The weather became colder and more unstable, with rain every day. After 20 days and 22 pitches, up to A3, the four reached the top of the wall at midnight in a snowstorm. The gentle rock ridge to the summit was a non-issue, and they immediately began their descent. Rappelling proved demanding with four people hanging on each stance, sorting gear, surrounded by darkness and falling snow. However, by 5 a.m. they were back at the portaledges. Next day Ole removed four of the five ropes fixed above the camp, one having to be abandoned, as it was encased in ice and impossible to free.

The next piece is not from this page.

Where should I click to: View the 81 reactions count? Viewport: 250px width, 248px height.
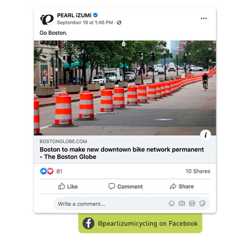(x=59, y=171)
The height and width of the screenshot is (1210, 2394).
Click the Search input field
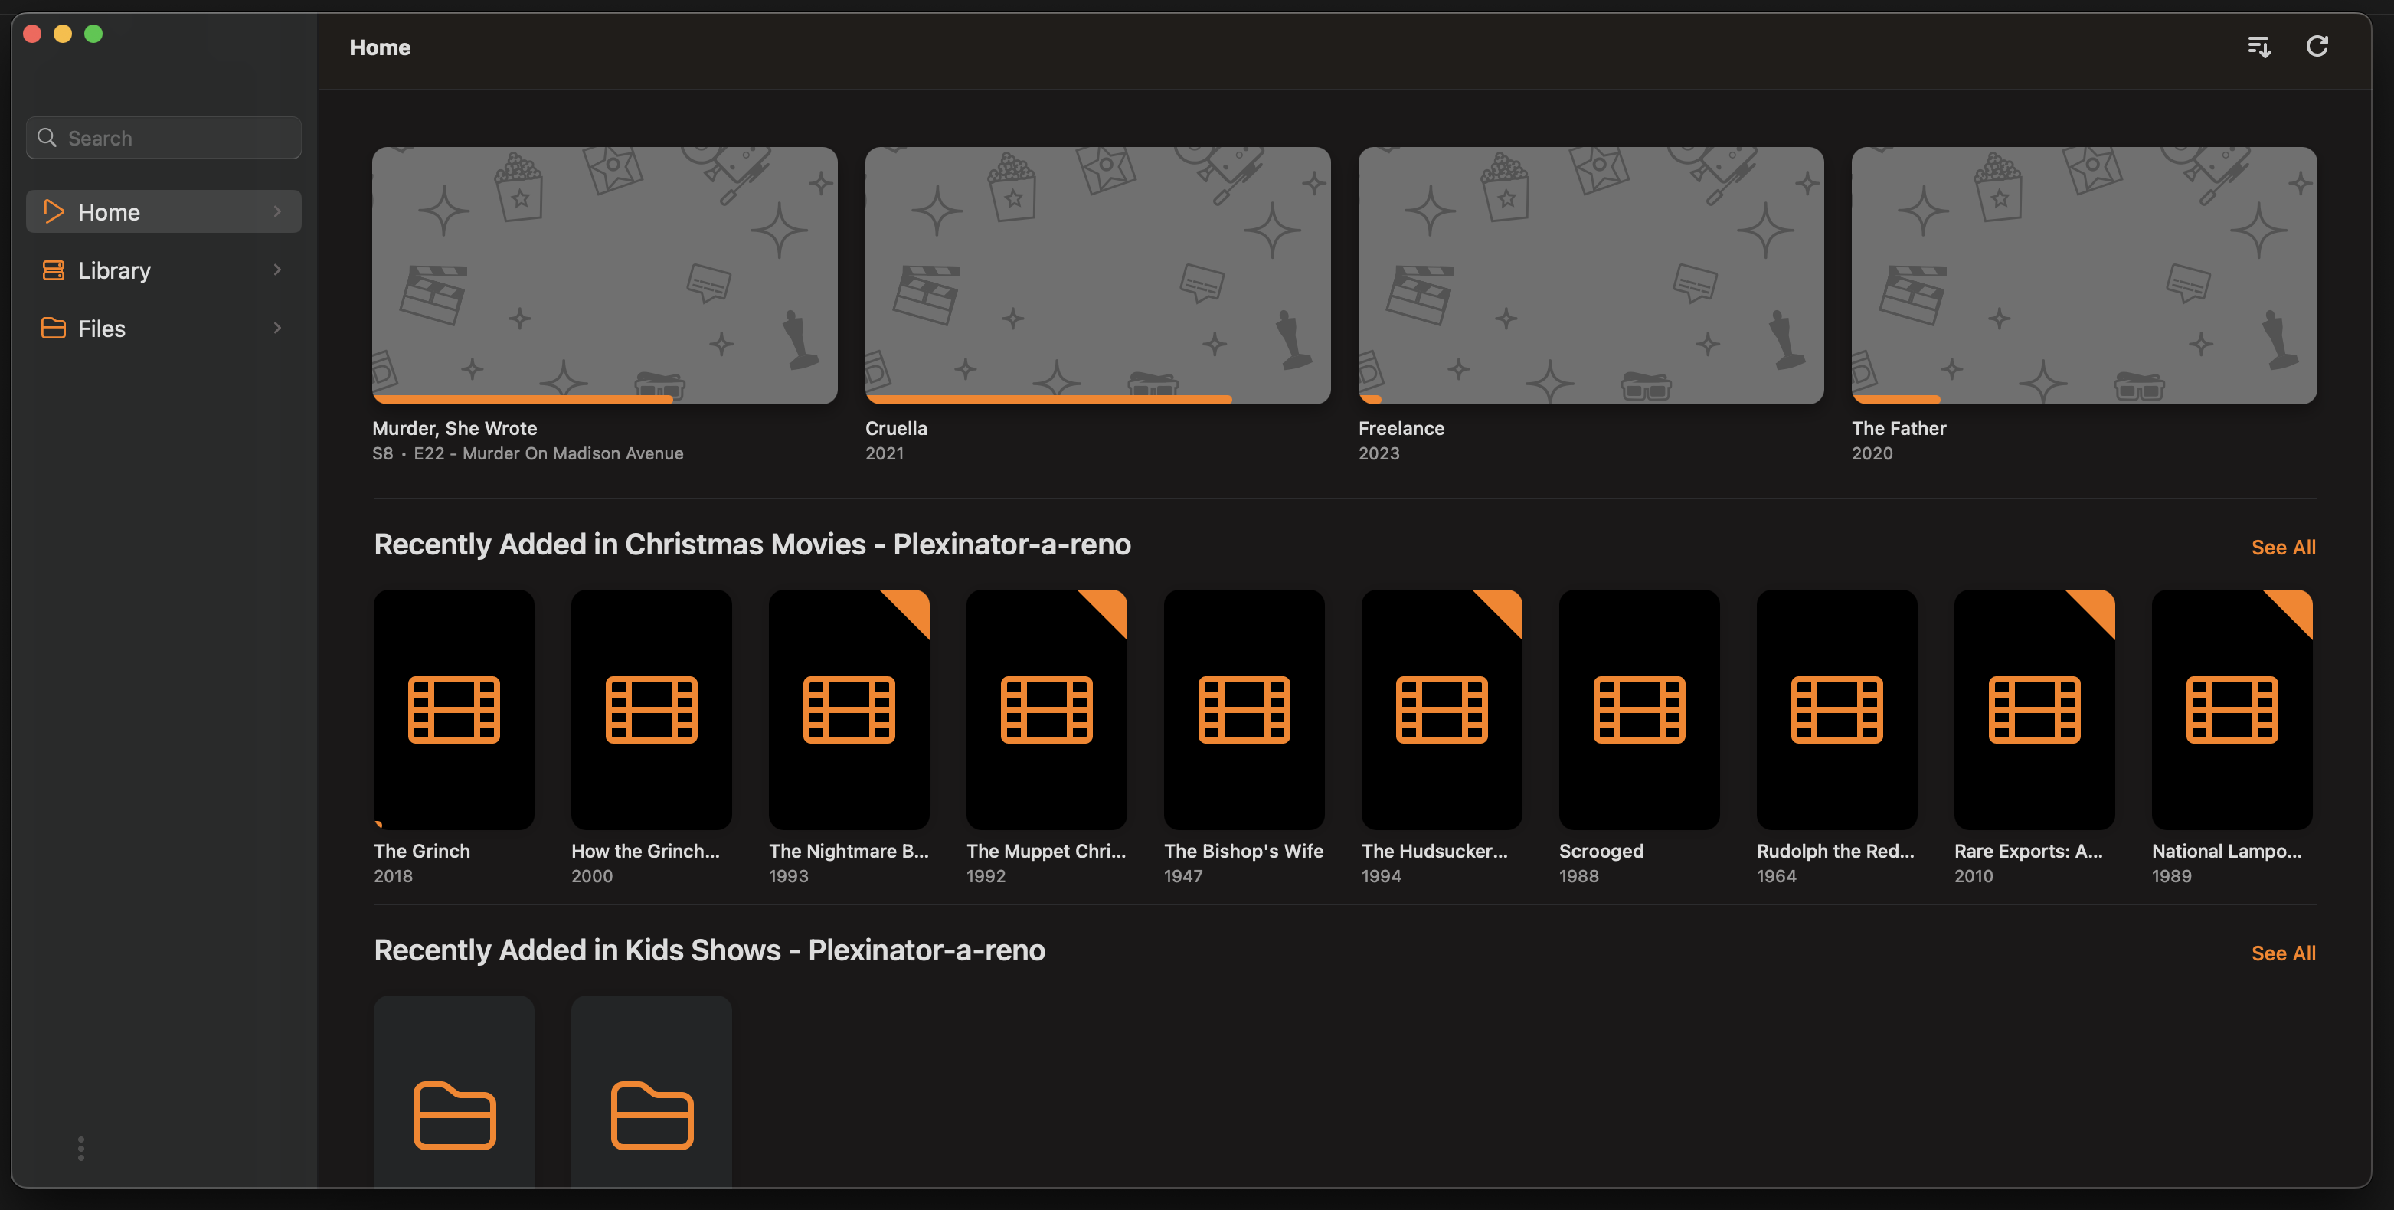(x=177, y=138)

After a day of sitting out the storm, they received a message over the satellite phone that the weather would be good the next day but bad again the day after, making getting off the wall the next day a priority. It was covered with ice, which peeled off in the sun and bombarded the climbers during their descent, but that night they reached base camp with most of their equipment.
Kalland and Saether spent six days on their line, climbing 20 pitches up to 5.11d and A2. The route, which involved many off-widths and chimneys that made hauling difficult, lay between the first Norwegian route and Naughty Daddies (630m, 5.12 or 7b, Adrian Laing-Jon Sedon, 2009, not to summit). The first route to climb Nafees Cap, following the right edge of the wall, was Ledgeway to Heaven, put up in 2007 by Nico and Olivier Favresse, Adam Pustelnik, and Sean Villanueva (1,300m of climbing, 28 pitches, 5.12+). These four named the spire after their local guide/cook.
The Norwegians had a great if exhausting trip and to quote Wiik: “One thing for sure, I’m going back to Pakistan—a wonderful country with wonderful people, no matter what kind of impression the media and others may give.”
Editor’s Note: Earlier in the summer Willi Oppenheim, Jake Tipton, and Ben Ventor, climbing in alpine style, got 14 pitches up a line to the left of the Norwegian four-man route. They made two bivouacs on ledges but retreated in heavy snowfall on their third day. On a previous attempt, this time in capsule style (and including a fourth member, Josh Beckner), they spent 10 days on the wall in mostly bad weather, making slow progress through heavy snowfall, before bailing a few hundred meters above the glacier.